Вот гениальная догадка Вольтера. Невозмутимый, провокативный оптимизм Лейбница с его наилучшим из миров, монадой–живым зеркалом и живым глазом вселенной, предустановленной гармонией — это один из видов безумия, в которое бросает человека мир, удивительная вещь. Единственное адекватное, если здесь годится это слово, поведение того, кто понял мир, — это кататься на полу в истерике, мечась между безудержным хохотом и бешенством отчаяния.

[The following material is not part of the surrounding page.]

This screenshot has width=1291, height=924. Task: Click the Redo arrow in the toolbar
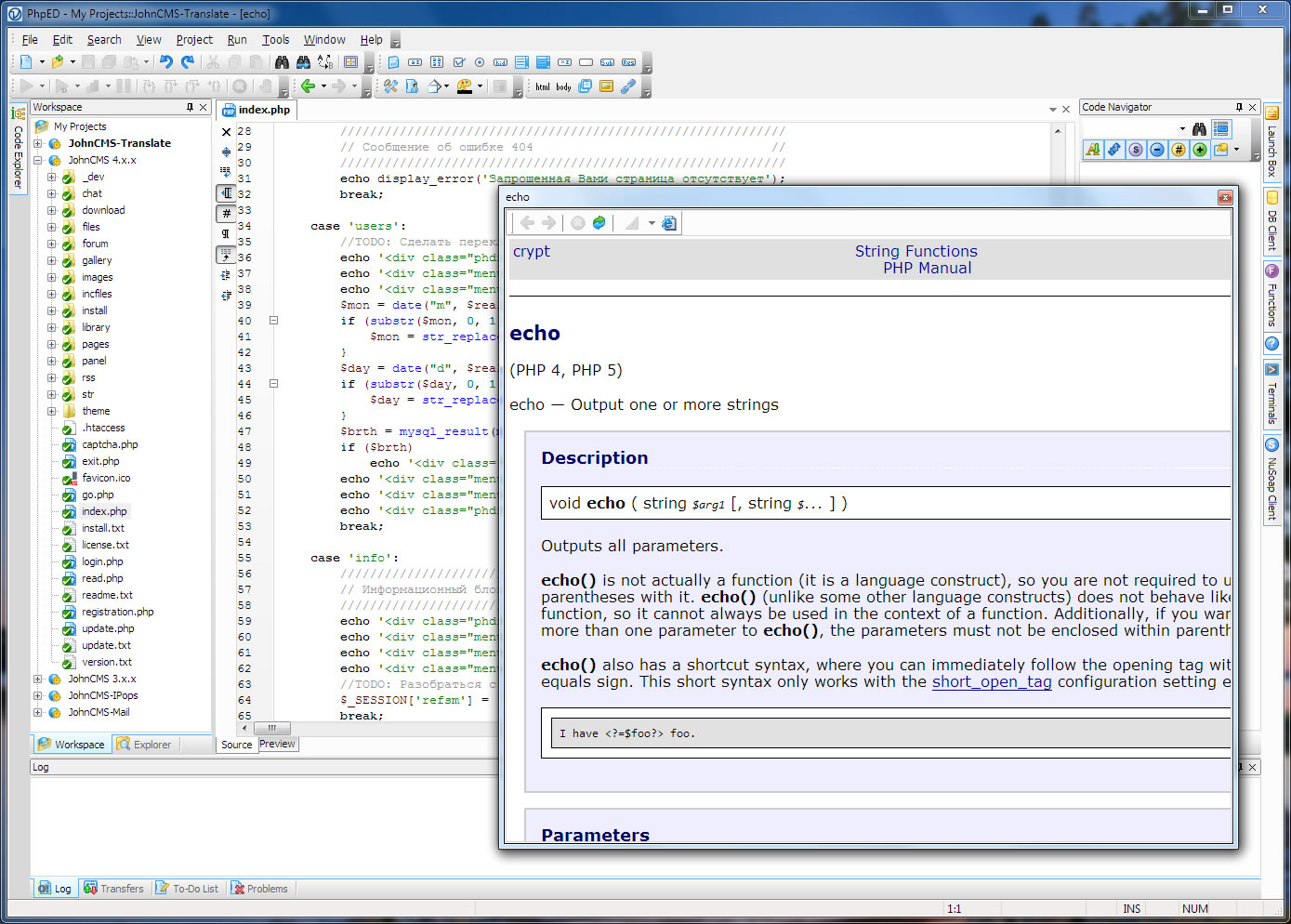188,62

Поэтому в любой спокойной устроенности среди мира будет ложь. Об этом в конце вольтеровского романа, изнутри него возражая его дешевым толкованиям, говорит одна из спутниц Кандида, ранняя старуха, некогда красавица дочка папы Урбана X и принцессы Палестрины, больше других перенесшая от корсаров, негров, арабов, отчасти съеденная янычарами во время осады русским царем Петром Великим Азова. Когда на краю света под Константинополем много видевшая компания, в которой богатый опыт мира снова сдружил всех, в том числе и Панглосса с Кандидом, пробует успокоиться после бурь культивируя свой огород, «скука была так нестерпима, что старуха однажды осмелилась им сказать: «Я хотела бы знать, что хуже, попасть в руки негров пиратов, быть понемногу съедаемой., пройти сквозь строй у болгар, быть недоповешенным на ауто–да–фе, участвовать в собственном вскрытии, грести на галере, испытывать, словом, все беды, через которые мы все прошли, или сидеть здесь и ничего не делать?» — Это большой вопрос, сказал Кандид».

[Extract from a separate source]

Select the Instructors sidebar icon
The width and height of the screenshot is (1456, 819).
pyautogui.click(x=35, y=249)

20. Завещание «философского романа» Вольтера, который остался понят не лучше философских трактатов Лейбница, вовсе не в том что оптимист Панглосс, учащий, что все беды только необходимые тени на прекрасной картине мира, менее прав чем скептик Мартин, видящий в такой мысли издевательскую насмешку, потому что тенями названы страшные дыры. Дело вообще не в правоте и неправоте. Панглосс у Вольтера тоже прав, потому что не остался в стороне, тоже задет чудовищной игрой мира. С Панглоссом мир тоже по–своему сделал то, для чего мир существует: чтобы доводить всех до истерики, до бешенства, например до этого безумия неискоренимой, непробиваемой веры в то, что всё прекрасно и к лучшему в лучшей из вселенных. Только такое сумасшествие на уровне мира. Белое каление человеческого разума достойно мира, тут есть что‑то от его правды.

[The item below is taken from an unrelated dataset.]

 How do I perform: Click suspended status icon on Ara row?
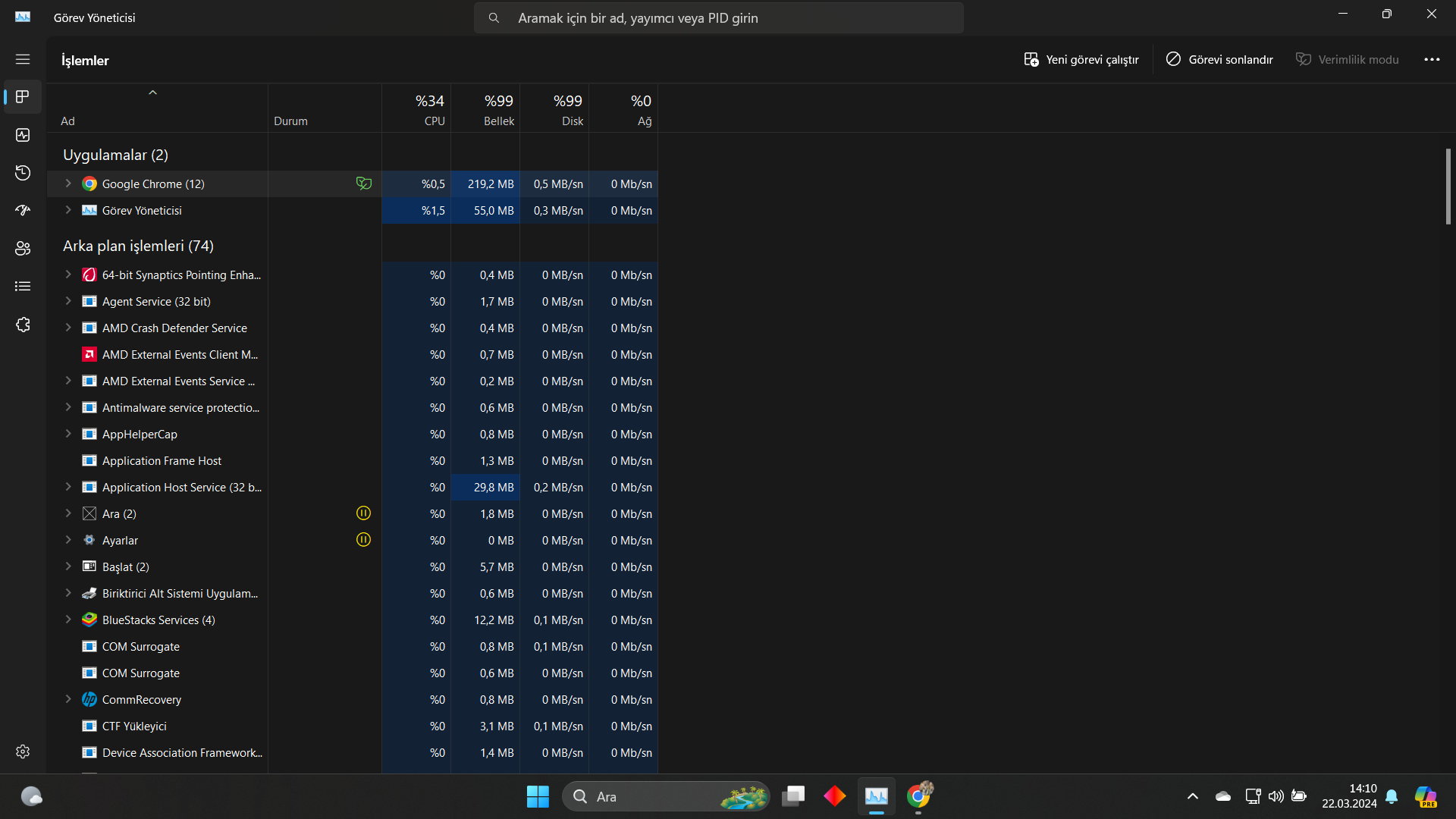[364, 513]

Кандид до конца романа не расстается с Панглоссом, хотя и перестает думать одинаково с ним. Он страшно обрадовался, узнав в изувеченном каторжнике на турецкой галере рядом с прежним господином старого учителя. «Эй! Месье леванти–патрон, сказал Кандид, сколько хотите вы денег за выкуп месье Тундер–тен–тронка, одного из первых баронов империи, и господина Панглосса, самого глубокомысленного метафизика Германии? — Христианская собака, отвечал леванти–патрон, поскольку эти два христианских собаки–каторжника бароны и метафизики, что, наверное, большие чины в их стране, то ты мне дашь за них пятьдесят тысяч цехинов». Кандид выкупил обоих. Вольтер не разлучился с Лейбницем.

Когда Кандид и Панглосс сошлись на том, что надо возделывать свой огород, они согласились не одинаково понять, а одинаково принять мир, остаться зрителями в его театре; что до толкований мира, то они шли теперь противоположными путями. «Вы совершенно правы, сказал Панглосс; потому что когда человек был поселен в саду Эдема, он был поселен там, ut operaret eum, чтобы обрабатывать его; что доказывает, что человек родился не для отдыха. — Будем работать без рассуждений, сказал Мартин; это единственный способ сделать жизнь выносимой».

Не произошло и не ожидается никакой смены мировоззрений. Мир продолжает быть такой, какой был всегда, приводящий в бешенство, в метафизическое безумие или в другую ярость, в истерический смех, в надрыв. Но поверх этого безумия, не распутав его, не видя разгадки и даже уже не пытаясь разгадку найти, человек должен проглотить ком в горле и работать, вскапывать свой огород, написать книгу, роман «Кандид, или Оптимизм». Издеваясь над Лейбницем, Вольтер подает ему руку за верность бешенству и за упрямство против всякой очевидности. «Так что же, дорогой мой Панглосс, сказал ему [выкупленному и рассказавшему, как он, недоповешенный инквизицией, был взят для вскрытия и закричал очнувшись, когда медик начал рассекать мнимый труп] Кандид, — когда вас вешали, вскрывали, избивали, когда вы гребли на галерах, вы по–прежнему думали, что всё идет наилучшим в мире образом? — Я всегда при моем первом настроении, отвечал Панглосс; потому что в конце концов я философ и мне не пристало опровергать самого себя; потому что Лейбниц не мог ошибиться; и потому что предустановленная гармония так или иначе самая прекрасная вещь в мире».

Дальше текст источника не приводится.